Parfois, un sifflement aigu surgit
Soudain de ce furieux grondement infini
En secouant avec hargne les fenêtres
Des chambres de chaleur et de bien-être.
Certains disent que ce vent rend fou.
Moi, j’aime sa puissance et ses à-coups.
Tantôt, il gronde constamment et sans répit,
Tantôt, il se tait mais ce n’est qu’une accalmie.
On le croit fatigué mais soudain il ressurgit.
Je me souviens d’avoir passé en sa compagnie
Des heures entières, seul en montagne, la nuit.
Il accompagnait mon effort de sa sauvagerie.
Ses bousculades, ses gifles, ses grognements
Etaient pour moi une forme d’accompagnement.
Quand j’atteignis le sommet, il faisait encore nuit,
Et le souffle du vent en même temps avait ralenti.

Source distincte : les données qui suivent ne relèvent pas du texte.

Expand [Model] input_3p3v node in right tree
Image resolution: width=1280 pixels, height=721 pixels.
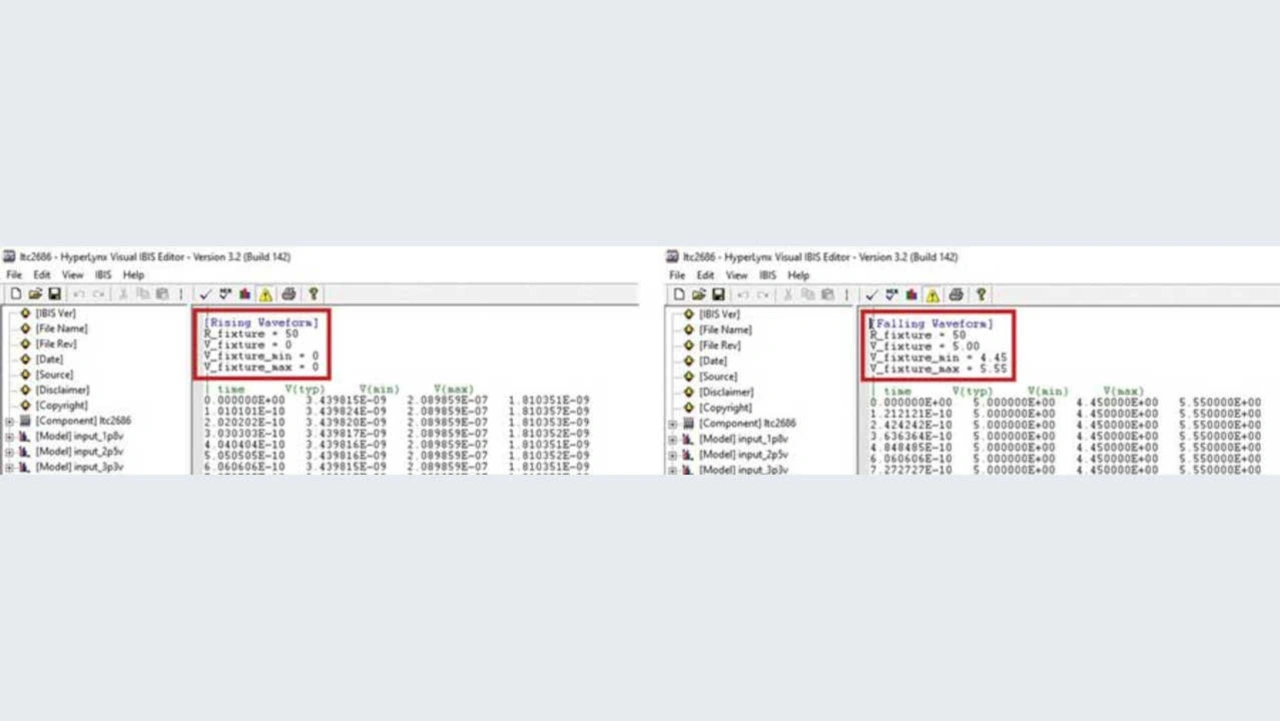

Adossé à une pierre, tourné vers la Méditerranée,
Je sentais sur moi son souffle comme apprivoisé.
Le jour se leva doucement, découvrant le relief.
Par une rafale, le vent me rappela qui était le chef.
Dans ma solitude à presque trois mille mètres
Je n’avais pas oublié que la Nature est maître.
Au loin, sur l’horizon droit, tracé au cordeau,
Emergea un premier rougeoiement de l’eau.
A ce moment précis, se tut l’amie Tramontane
Je la sentis se retirer, élégante comme une sultane.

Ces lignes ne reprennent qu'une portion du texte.